En outre, il convient d'éviter de bipolariser l'opinion puisque des médiateurs et des groupes aux positions intermédiaires ont aussi vu le jour. De plus, la partie visible de l'iceberg lobby ne reflète que très partiellement la réalité des groupes de pression.
Des lobbies moins visibles
Derrière ces associations visibles de tous, se cachent des circuits de pression plus discrets. En plus de produire des produits plastiques, les industriels se doivent aussi de réaliser des études pour statuer sur la dangerosité de ces derniers. Les agences de sécurité sanitaire disposent ainsi d'une banque d'études relativement étendue. Mais le système se confronte à la nécessité de respecter la confidentialité des brevets si bien que les instituts de régulation ne peuvent que consulter les résultats de ces essais. Autant dire qu'il leur est impossible d'interroger précisément la méthodologie exacte des tests. Cette faille du système constitue une véritable porte d'entrée pour de possibles conflits d'intérêt. C'est notamment dans ces conditions qu'on peut comprendre les interactions entre le monde scientifique et les grands groupes industriels tout comme ses risques. L'histoire a su montrer que le financement des travaux scientifiques dépendaient beaucoup de l'appui de groupes puissants et on peut aussi imaginer la possible "orientation" des résultats ou l'émergence de pratiques abusives. Publié en 2005, un article de Frederik vom Saal et Claude Hugues a par exemple mis en évidence que sur les publications concernant le bisphénol A sorties au mois de décembre 2004, 94 des 104 études financées par le gouvernement ont prouvé les effets à faibles doses du bisphénol A quand 100% des études financées par des entreprises privées ont réfuté cette hypothèse. Plus récemment, en 2006, M. vom Saal a mis au grand jour l'utilisation de lignées de rats moins sensibles lors des tests de nocivité. La publication, parue dans Environmental Health Persectives et relayée par le Monde, tend à démontrer que les industriels avaient évalué la toxicité du bisphénol A sur des rats de Sprague-Dawley, animaux 25 000 fois à 100 000 fois moins sensibles aux perturbations hormonales dues au BPA que les souris de souche CF-1, souvent utilisées dans les laboratoires universitaires.

[Données recueillies]
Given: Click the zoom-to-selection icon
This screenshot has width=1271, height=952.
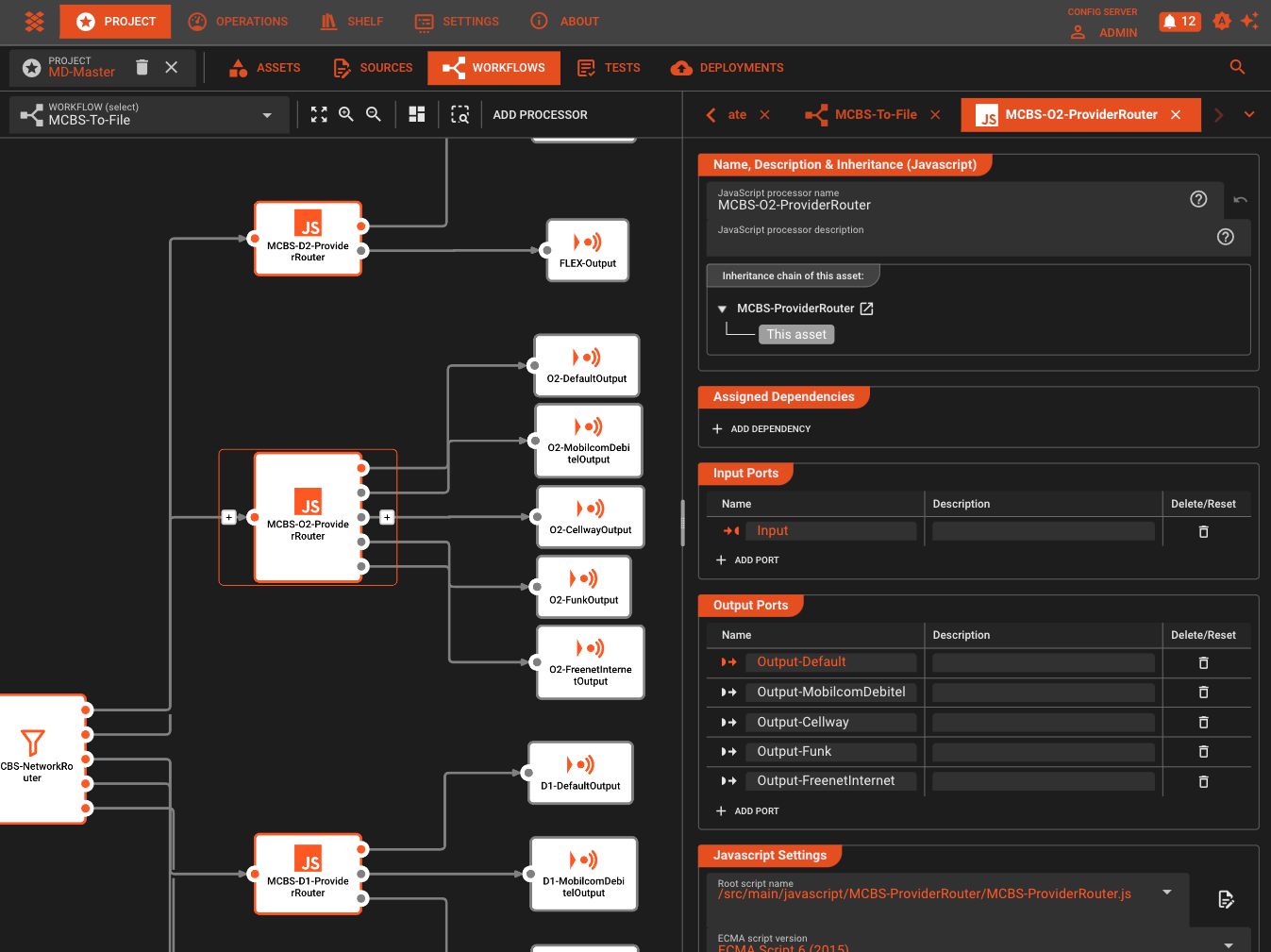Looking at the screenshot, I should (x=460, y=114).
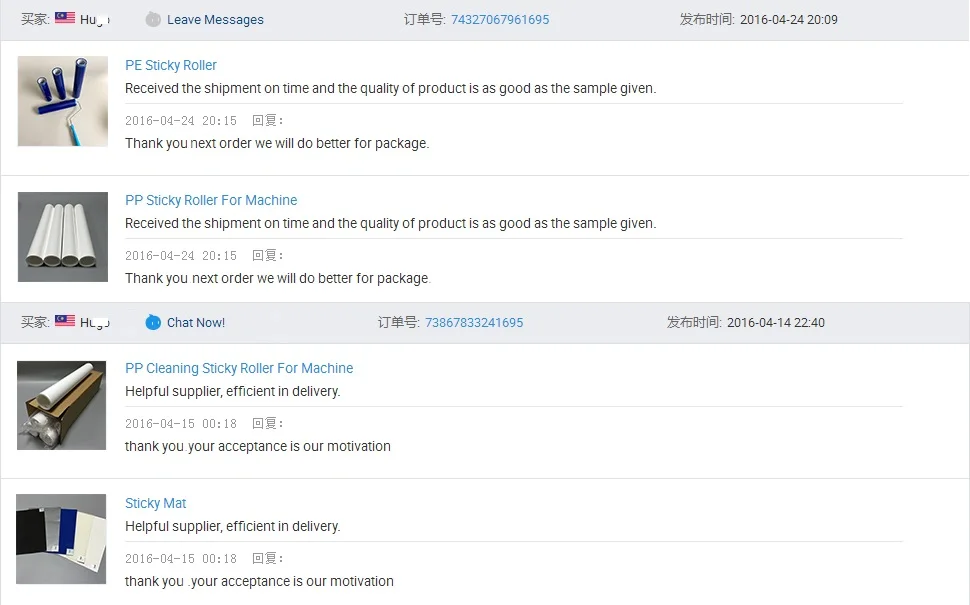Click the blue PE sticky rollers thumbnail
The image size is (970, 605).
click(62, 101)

Consigne:
Pour chacune des affirmations suivantes, répondez par oui ou par non selon qu'elle s'accorde ou non avec le texte étudié, puis citez les mots de ce texte qui justifient votre réponse.
1. Les instituts de régulation peuvent examiner en détail la méthodologie des essais menés par les industriels.
2. D'après l'article publié en 2005, la totalité des études financées par des entreprises privées a réfuté l'hypothèse des effets à faibles doses du bisphénol A.
3. Les rats de Sprague-Dawley sont plus sensibles aux perturbations hormonales dues au BPA que les souris de souche CF-1.

Corrigé:
1. Non : « il leur est impossible d'interroger précisément la méthodologie exacte des tests ».
2. Oui : « 100% des études financées par des entreprises privées ont réfuté cette hypothèse ».
3. Non : « animaux 25 000 fois à 100 000 fois moins sensibles aux perturbations hormonales dues au BPA que les souris de souche CF-1 ».